20250918: Vermögende – Denn sie wissen nicht, was sie anrichten

Im „ZEITmagazin“ ließ sich dieser Tage ein Begünstigter nicht selbst erarbeiteten Einkommens, der Erbschaft, darüber aus, wie ungerecht der Umgang mit Vererbung ist. Ich möchte dieser Ungerechtigkeit gerne etwas Aufmerksamkeit schenken.

Vererbt werden in der Gegenwart vor allem Vermögenswerte. Was ist Vermögen? Ein völlig fiktiver Wert, der zur Teilnahme an Finanz-, Dienstleistungs- und Warenmärkten verwendet wird. Wenn ich einen solchen Vorteil vererbt bekomme, in den meisten und somit schlimmsten Fällen ohne eigenes Zutun, also nicht durch eigenen Arbeitsfleiß, wie ihn dieser Tage die Bundesregierung mit 48-Stundenwoche als unumgänglich von uns einfordert, ist das ein Einkommen und ist somit zu versteuern.
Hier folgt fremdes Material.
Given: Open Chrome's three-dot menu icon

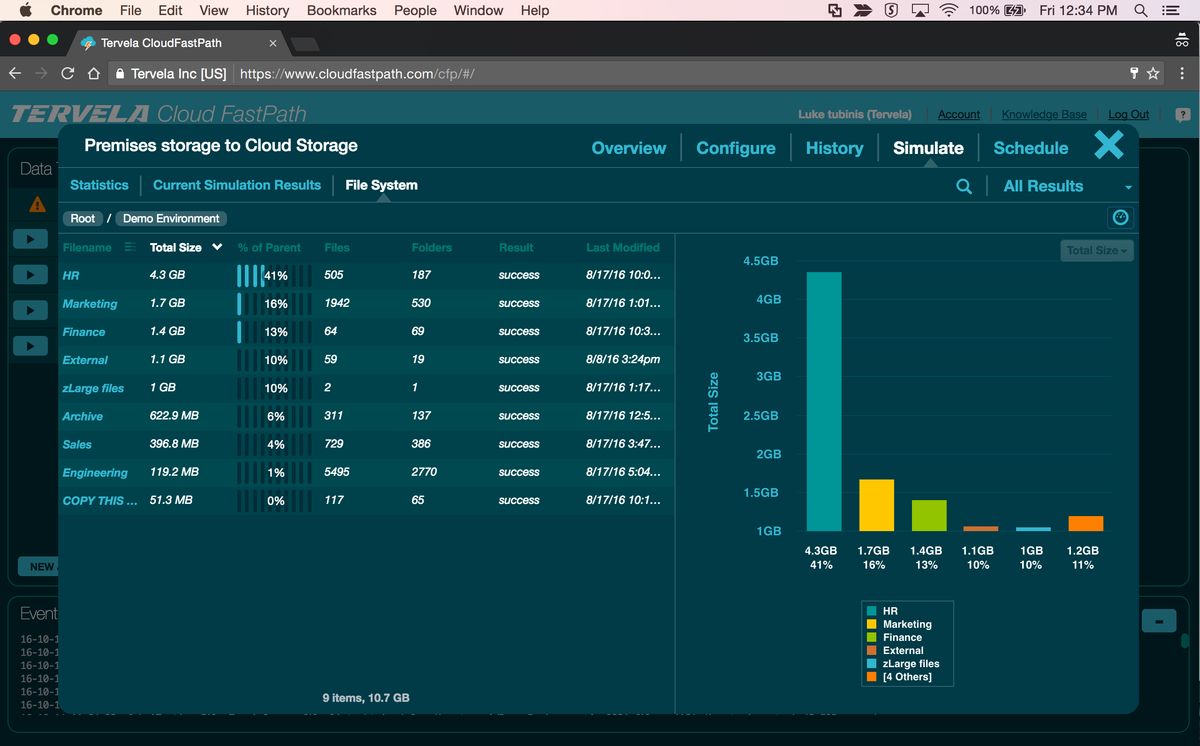Looking at the screenshot, I should (1183, 74).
Und die gleichen Punkte ergeben auch die Notwendigkeit einer Vermögenssteuer. Eigentlich müsste auf das Vermögen auch eine Armutsausgleichssteuer gezahlt werden. Denn dieses fiktive Vermögen erhöht für alle Marktteilnehmer die Einstiegshürden in allen Märkten, aber insbesondere für Wohnraum, Mobilität und Ernährung, und trägt somit maßgeblich zur Vergrößerung von Armut, Elend, Hunger sowie Aus- und Abgrenzung bei.
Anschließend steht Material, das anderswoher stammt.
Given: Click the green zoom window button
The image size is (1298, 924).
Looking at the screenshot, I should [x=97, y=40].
Warum gibt es also keine Vermögenssteuer? Warum rückt die Erbschaftssteuer nun wieder in den Mittelpunkt? Nun, die Antworten sind m.M.n. ganz einfach. Die Erben der größten Vermögen sind meist die, die in keiner 40- oder bald 48- bzw. 60- Stundenwoche einer Arbeit mit Gehalt oder Lohn nachgehen. Und wer verfügt über das größte Eigentum an Grund und Boden? Richtig, da sind wir wieder beim europäischen Adel. Und, gehen die einer geregelten Arbeit nach? Für das Tragen ziviler, militärischer und religiöser Uniformen bekommen die die größten Vermögenswerte weltweit vererbt. In welchen Größenordnungen zahlen diese Erbschafts-, Vermögens- und Armutsausgleichssteuer? Leistung muss sich lohnen, betonen unsere Politiker immer und immer wieder. Selbst Rentner sollen nun wieder arbeiten. Was für ein asoziales Geblubber. Welche adäquaten Leistungen erbringen Erben von Vermögenswerten, wenn die Werte ihrer Vermögen nur alleine durch den zukunftssichernden Vererbungsvorgang steigen und sie damit die Marktpreise durch erhöhte Nachfrage beeinflussen? Hohe Vermögenswerte, insbesondere für Immobilien, für unser aller Lebensraum, sichern hohe und immer steigende Kreditsummen, die die Vermögenswerte wiederum steigen lassen. Und diese Kredite bilden die Grundlage für alle Sondervermögen und somit Kriege sowie finanzielle „Rettungsschirme“ für Entschuldungs- und Nachkriegsaufbauprogramme und somit die Absicherung von bestehenden Kolonien (Amerika, von Nord bis Süd, Afrika, Asien und Teilen Europas) und der „Erschließung“ weiterer Kolonien (z.B. Griechenland, Ukraine). Auf Vermögenswerten und ihrer Entwicklung, basieren alle Armut, Hunger, Elend und Kriege dieser Erde. Wenn wir diesem geisteskranken Instrument des Todes schon kein Einhalt gebieten, z.B. durch Nichtvererbbarkeit von Grund und Boden (niemandem wird genommen), so muss es wenigstens rechtmäßig dem Eigentümer gegenüber besteuert werden. Da es die gesamte Welt betrifft, ist es eigentlich sogar eine Weltsteuer. Wird Vermögen nicht besteuert, sind ihm nach oben keine Grenzen gesetzt und somit auch nicht der Armut und Verelendung und somit auch nicht der Kriegsnotwendigkeit und -führung.